Data items:
....................

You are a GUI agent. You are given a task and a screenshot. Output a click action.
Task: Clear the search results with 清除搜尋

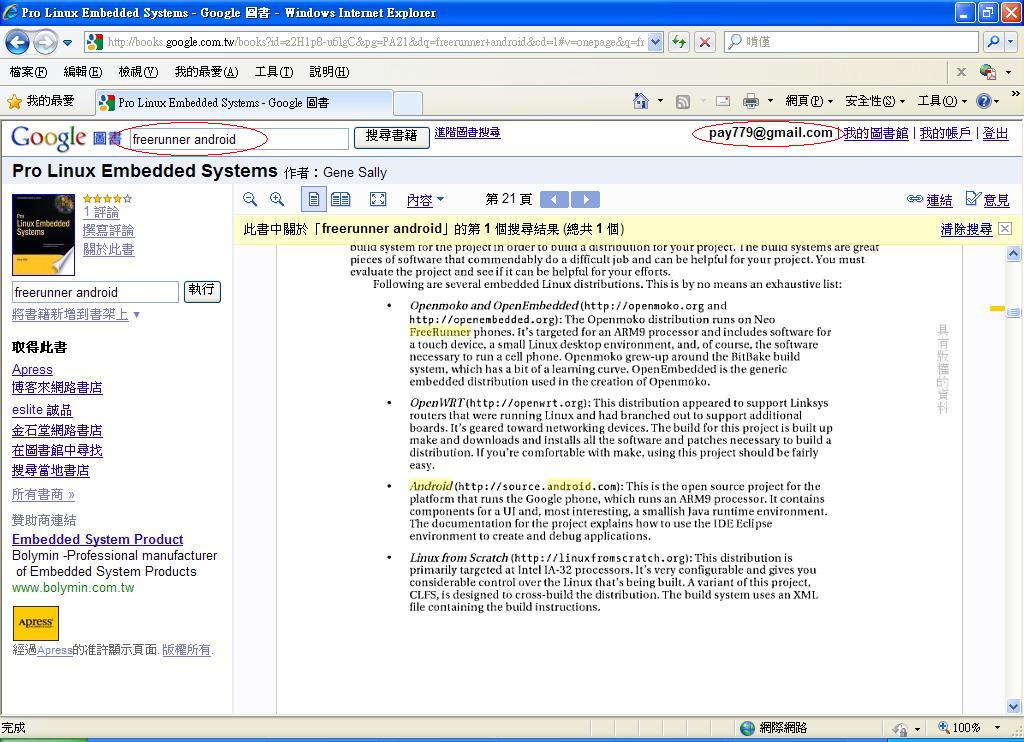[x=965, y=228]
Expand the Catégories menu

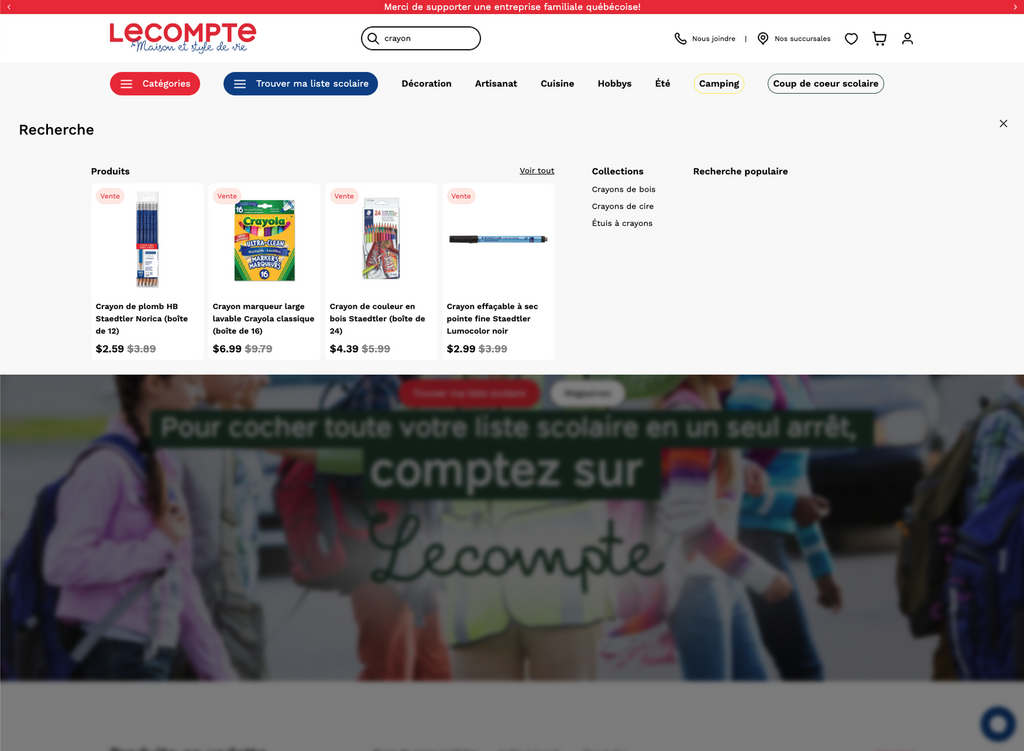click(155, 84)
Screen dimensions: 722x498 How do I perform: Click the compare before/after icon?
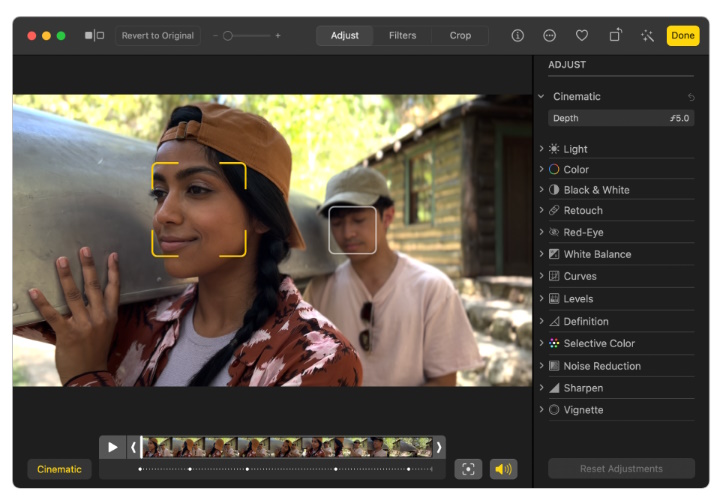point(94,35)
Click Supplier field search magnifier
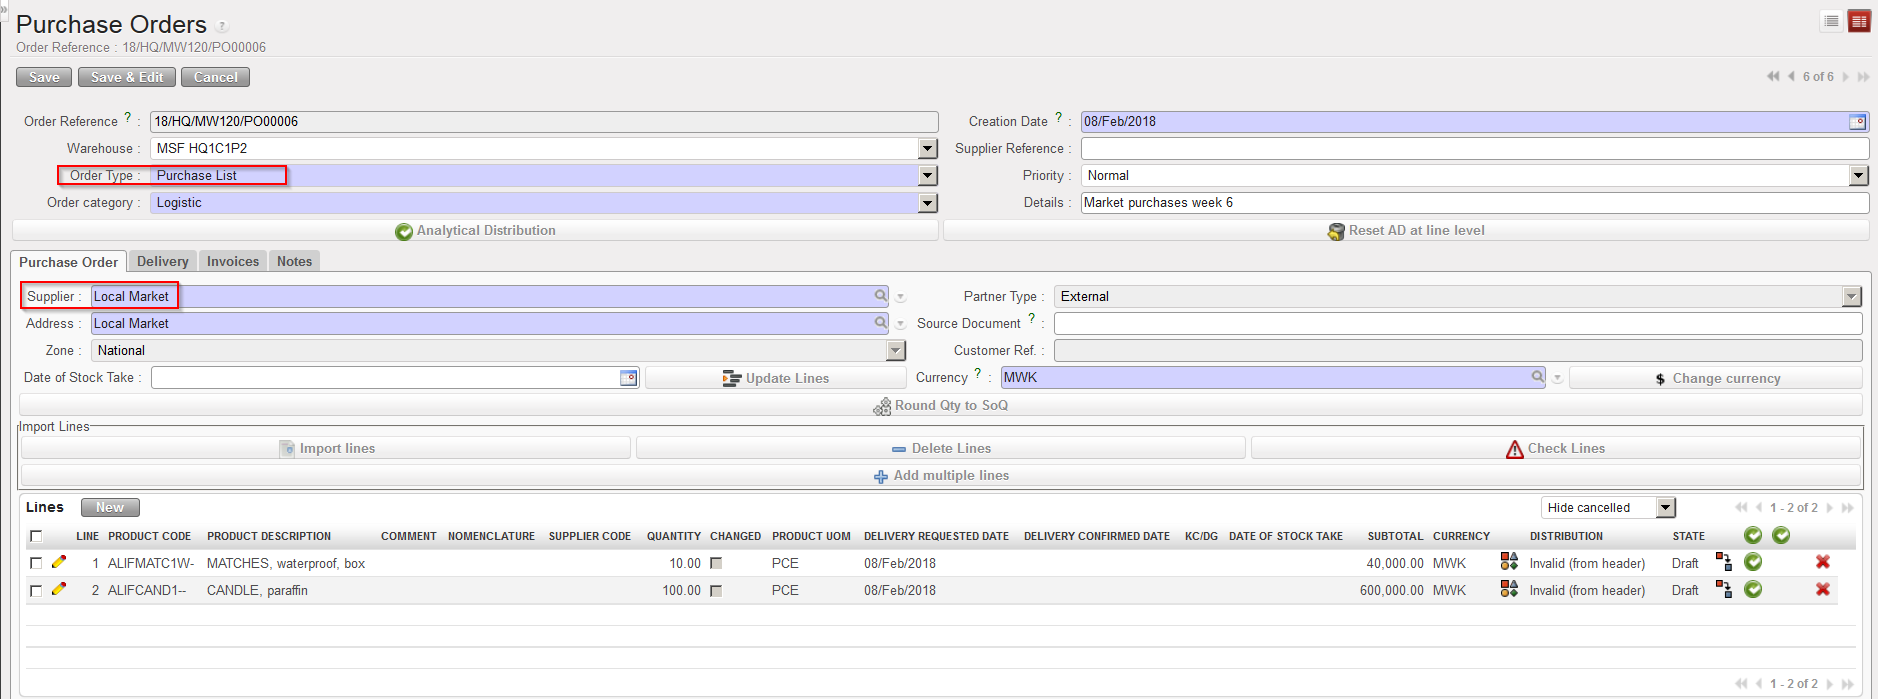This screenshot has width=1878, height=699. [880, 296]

....................

Required work:
Please retype the data exactly, but do not carry over any picture.

Response to this exercise:
You are a GUI agent. You are given a task and a screenshot. Output a click action.
Task: Clear the search results with 清除搜尋

[x=965, y=228]
Expand the Catégories menu

click(155, 84)
Screen dimensions: 722x498 How do I perform: Click the compare before/after icon?
point(94,35)
Click Supplier field search magnifier
This screenshot has width=1878, height=699. [880, 296]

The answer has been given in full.